For Proust, the single most salient quality of style is originality. This quality is inseparable from the writer’s personality; each artist has their own style, evident across their works, even to the point of monotony. This level of individuation finds expression through grammar without being subservient to grammar. Subliminally, style arises out of an idiosyncratic employ of grammar. In a 1919 essay on Flaubert, Proust writes that “there is a beauty in grammar… that has nothing to do with accuracy.” He goes on to delineate subtle grammatical irregularities in Flaubert’s writings in order to argue for their sublime pertinence. He concludes by stating that Flaubert’s grammatical singularities manifest a new vision of the world. At one point, Proust goes so far as to claim that Flaubert’s use of certain verb tenses, pronouns, and prepositions is as revolutionary as Kant’s philosophical system. Joyce was apparently less sanguine about Flaubert’s grammatical oddities: Ellmann reports that he was pleased as punch to have found three faults in the Trois contes. For Proust, unlike Murray, the beauty of writing lies not in perspicacity but in individuality.
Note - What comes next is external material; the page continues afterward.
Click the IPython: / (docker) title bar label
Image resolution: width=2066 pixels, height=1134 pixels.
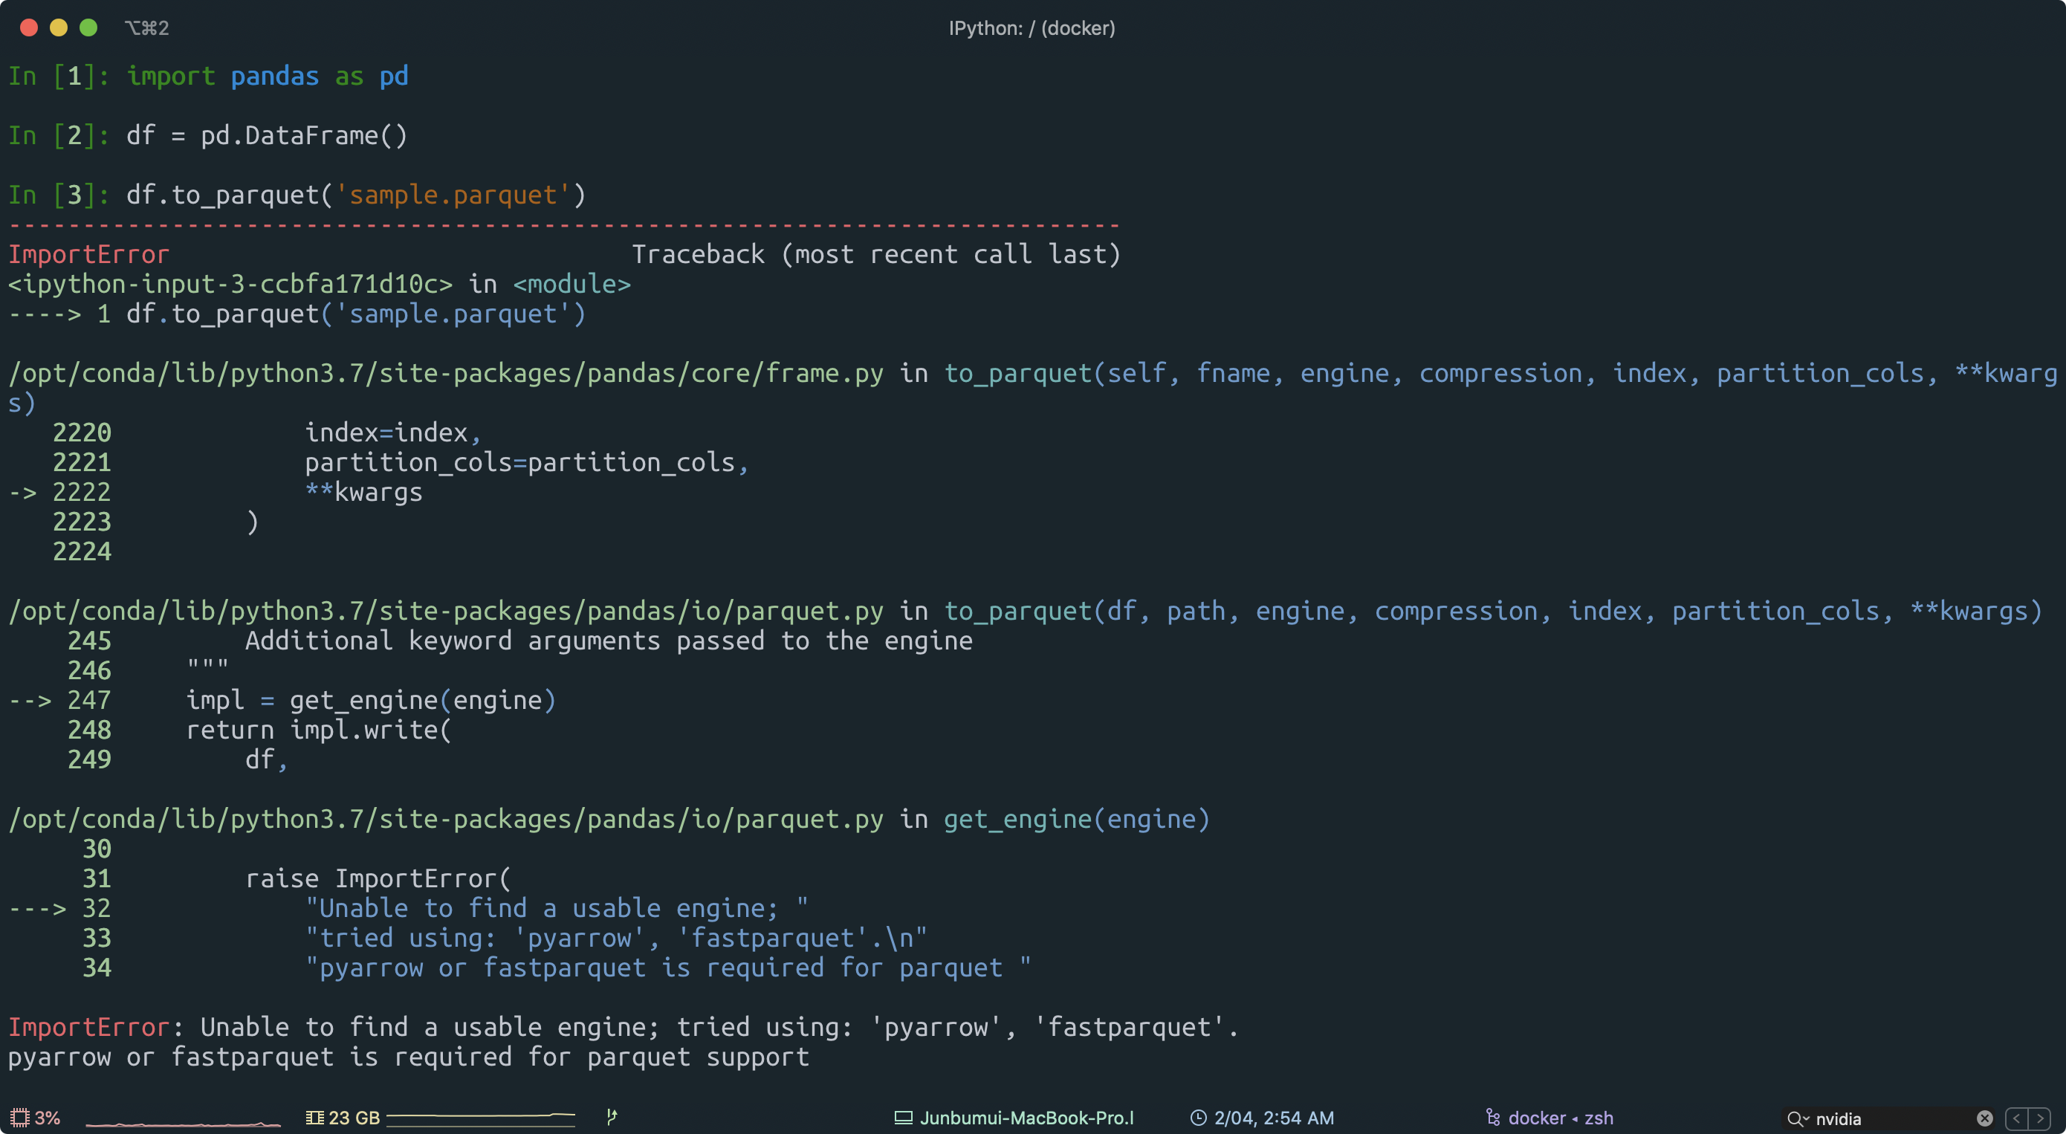tap(1031, 28)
Style is grammar made aesthetic, a subtly individuated deviation from grammar. Even minimally, style by definition deviates from and distorts grammar.
In short then, precisely by being individual and unique, style must always be multiple: for there to be style, in the singular, there must be styles, in the plural, a plurality of modes of deviating from grammatical strictures. Furthermore, by being individual, a single style must always be susceptible to imitation and parody (assuming, at least, a certain modicum of technical competency). “Oxen of the Sun” is thus an almost inevitable corollary to Saintsbury’s anthology.
Bernard de Fallois remarked a propos Proust’s pastiches that “There is therefore no great difference between a pastiche, which consists of creating in another’s register, and a work of art, which consists of creating in one’s own.” This is exactly what Joyce is doing in “Oxen of the Sun.” Each inset, with its own style, is an individual language game, the protocols for which Joyce “learned” (so to speak) whilst amassing representative citations for each author from various anthologies such as Peacock and Saintsbury. But furthermore, in general, style is a language game that can be registered through deviations from a normative grammar, such as has been codified by the likes of Murray.
With the “Eumaeus” inset, rather than diverge from grammatical strictures in an imitative manner, Joyce introduces a style that deviates from grammatical decorum for the sake of deviating from decorum. Instead of parodying a specific, individual literary style, as he does in the other insets, Joyce turns a parody of grammar into a style. Instead of imitating a single author, Joyce instantiates lapse. Lapsus and a concomitant lack of perspicuity becomes style. In this way, Eumaean style is literally the single most plural style in Ulysses. The “Eumaeus” inset contains within its single, brief paragraph the possibilities of all the other styles parodied in “Oxen” in that each style is already a kind of game of grammatical deviation. Lindley Murray would no more recommend De Quincey’s style than he would Bloom’s. Therefore, if “Oxen” is the matrix for “Eumaeus” then “Eumaeus” is also the matrix for “Oxen” in a kind of foetal Möbius strip, like something out of Aristotle’s Masterpiece. Eumaean style thus remarks that style is always errant in the home that is language. And home is always different from itself, as Bloom discovers upon his return to 7 Eccles Street, after a day of wandering, only to find his furniture “translocated” (U 17.1281).